Further, a part of the Energy E3 program and ESDD lab, Janaya Brown, an undergraduate student in the Department of Aerospace and Mechanical Engineering, learned from Ugandan women how to use banana, papyrus, and raffia fibers to weave blades for wind turbines based on Mechtenberg’s co-designs. By using her engineering education, Brown has been able to document the mechanical, economic, social, and environmental properties of the blades. She co-published this research with Makerere University professors and students in alignment with the ESDD Research Lab’s energy ethics collaborative commitment, which Brown believes is vital.

“It’s amazing to work with these Uganda women because they are taking an impressive centuries-developed skill they need to support their income – weaving – and are using it to fulfill a completely different need: energy production,” said Brown, who is also minoring in energy studies. “Although 3D weaving is an undervalued engineering skill, these women have been using it for generations and what they’re doing to support wind energy production is on the cutting edge of engineering sustainable design.”

Kalule Guwatudde, undergraduate student in the Mendoza College of Business, joined the ESDD Research Lab with the two-fold goal of running an energy-focused incubator competition with members of five Ugandan Energy E3 teams. Together, these team members use an asset-based international development paradigm, which includes an auto mechanic, electrician with solar certification, welder, metal-fabricator, rewinder, and electrical and mechanical engineers.

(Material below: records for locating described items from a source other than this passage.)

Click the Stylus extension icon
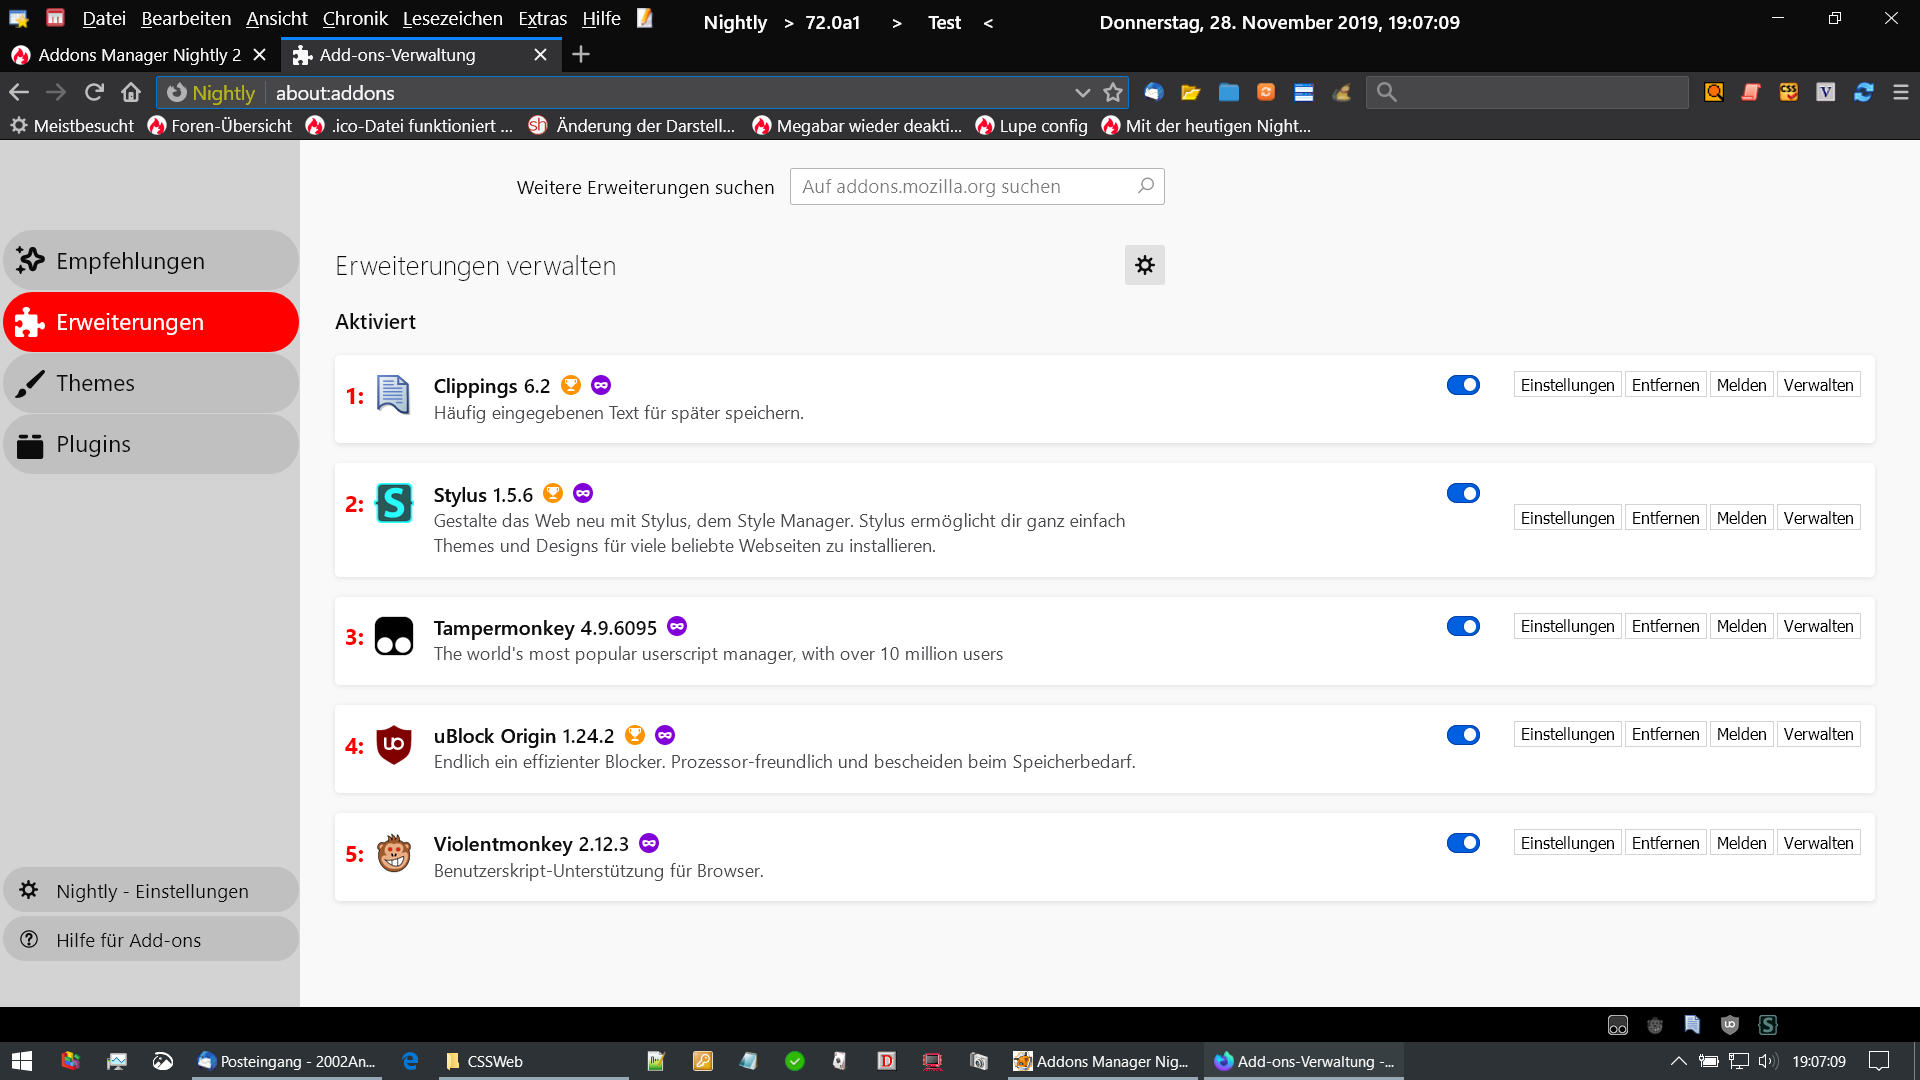 click(x=393, y=503)
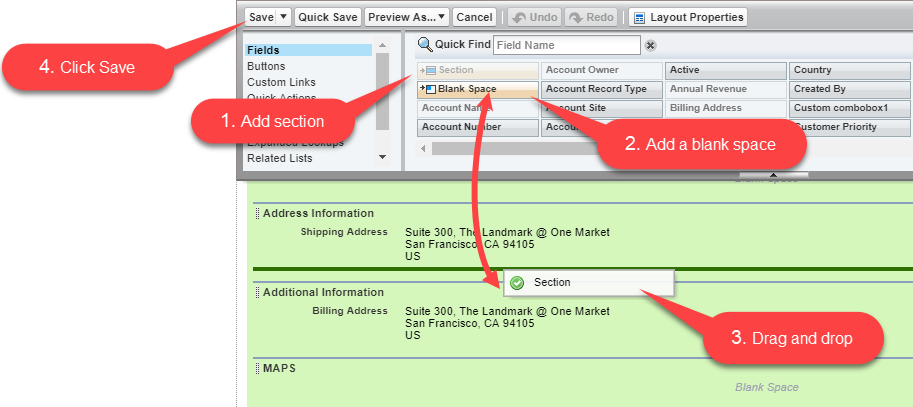
Task: Click Quick Save in the toolbar
Action: pos(327,17)
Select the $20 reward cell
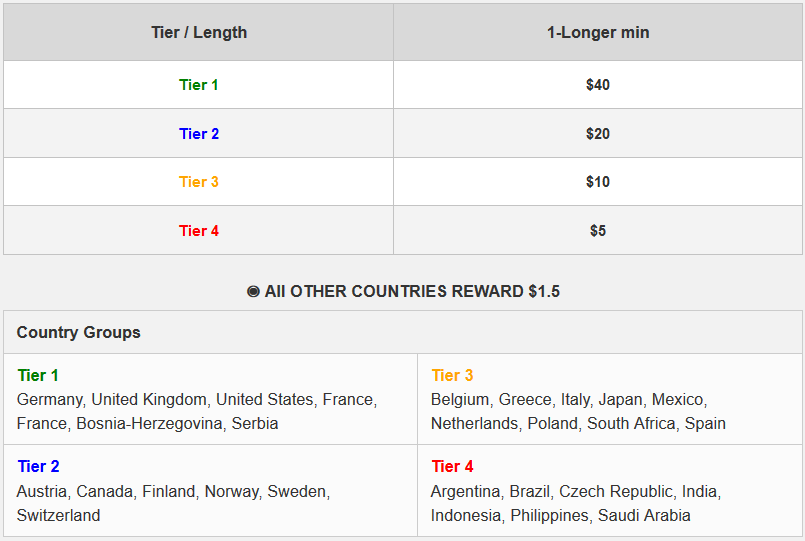Image resolution: width=805 pixels, height=541 pixels. click(x=598, y=134)
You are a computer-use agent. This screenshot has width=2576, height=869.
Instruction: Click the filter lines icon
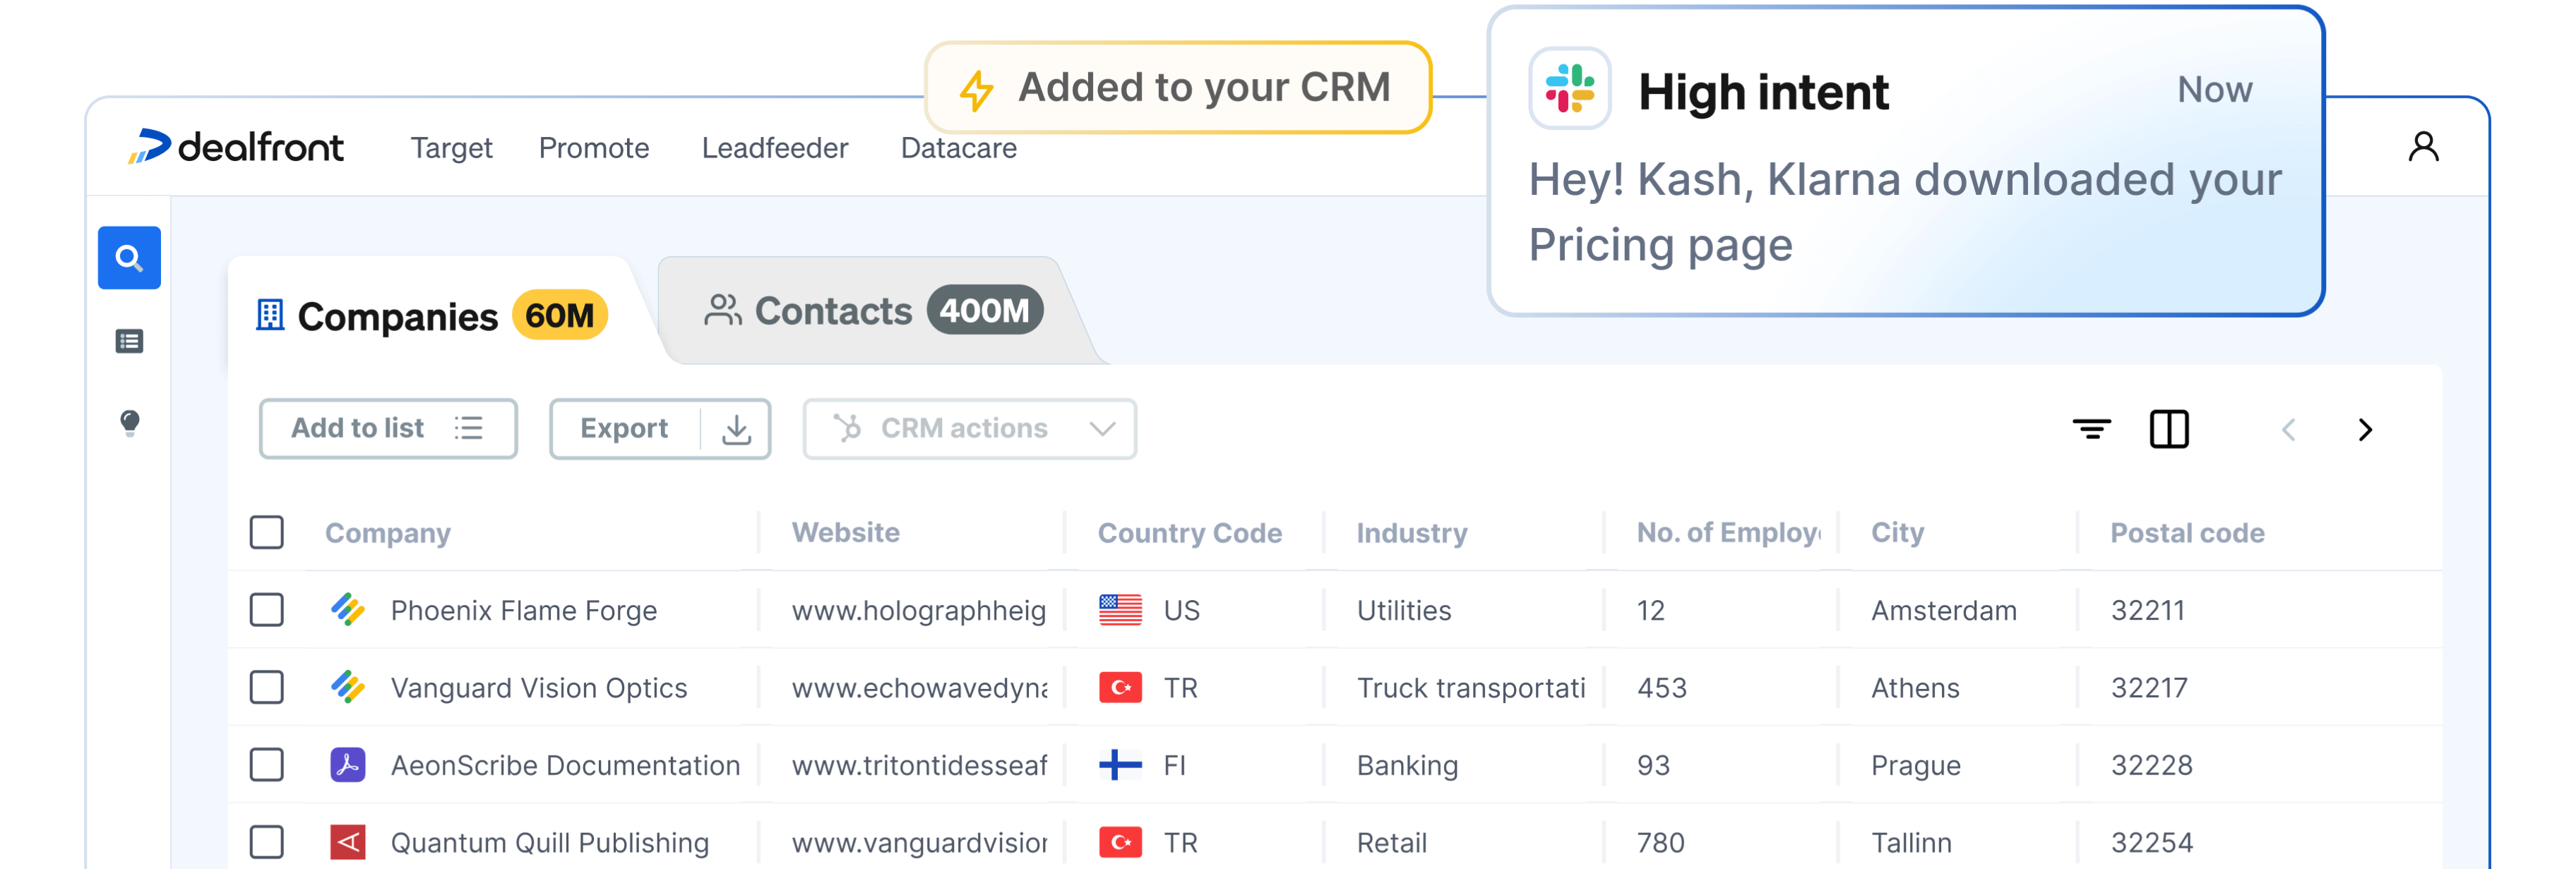click(x=2091, y=430)
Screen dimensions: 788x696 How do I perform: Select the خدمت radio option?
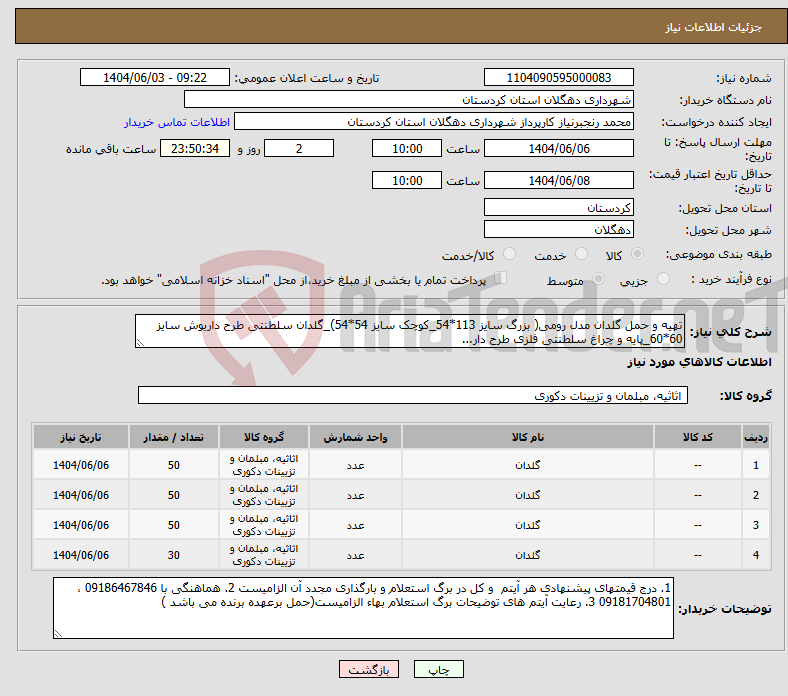(x=580, y=255)
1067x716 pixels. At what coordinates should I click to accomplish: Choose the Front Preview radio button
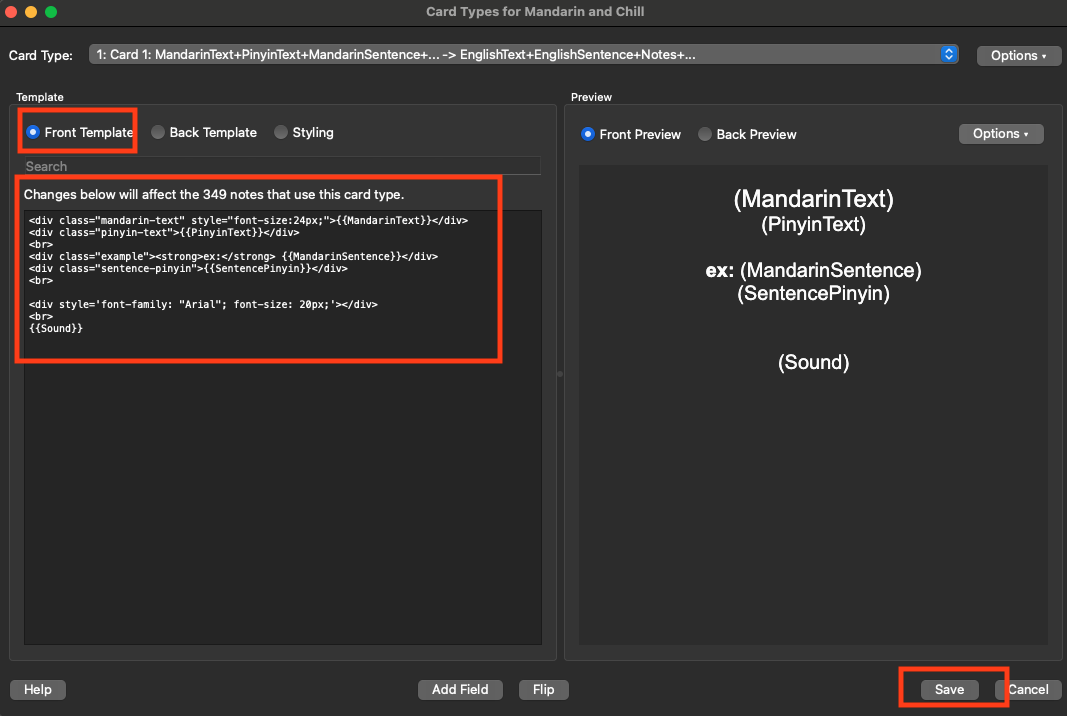588,134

“For two years in Uganda I worked to create a pay-as-you-go energy system using solar panels. It wasn’t until I came to Notre Dame and joined the Energy E3 program that I learned about the business of energy and why mini-grids could actually better serve as an energy source,” said Guwatudde. “Now I know mini-grids are a more viable energy entrepreneurship idea, as it can leap-frog the centralized grid into a renewable energy smart grid based on maximizing locally sourced materials and expertise, based on local renewable energy sources.”

Beyond energy research, Mechtenberg’s students study a variety of topics that can shed light on income growth. For Anne Stratman, this meant looking at how income distributions change over time for her senior honors physics thesis. Stratman (’19) used econophysics – applying physics modeling in economics – to understand how when people started with the same amount of money and randomly exchanged it, inevitably the wealth distribution became unequally dispersed. 

Stratman then looked at how different taxes – income, sales, and wealth – as well as public spending could impact inequality over time and at different rates, with the goal of defining symmetry breaking in capitalism. For this, instead of using a single Gini coefficient, a coefficient that defines a deviation from an equitable capitalistic system, she shifted towards understanding three Gini coefficients, which illustrate how capitalism is breaking and the strength of the symmetry breaking overtime. This could lead to a model describing symmetric and unsymmetric capitalist systems. 

“In this research, three different classes developed as seen in traditional economic understanding: a lower, a middle, and an upper class,” said Stratman, a Brennan Family Scholar. “The econophysics model we used is meant to simulate actual data about tax rates and public spending. With it, we could calculate the strength and directional force of the economic system to keep a group from moving from any class to another. It is not about being unfair or inequitable, it is about the current system potentially being broken.” 

This research project showed that out of the tax options, the wealth tax was the best at reducing inequality between the classes. Stratman said that, overall, she was surprised by how much inequality was shown. She plans to continue studying applied physics in graduate school at the University of Michigan this fall.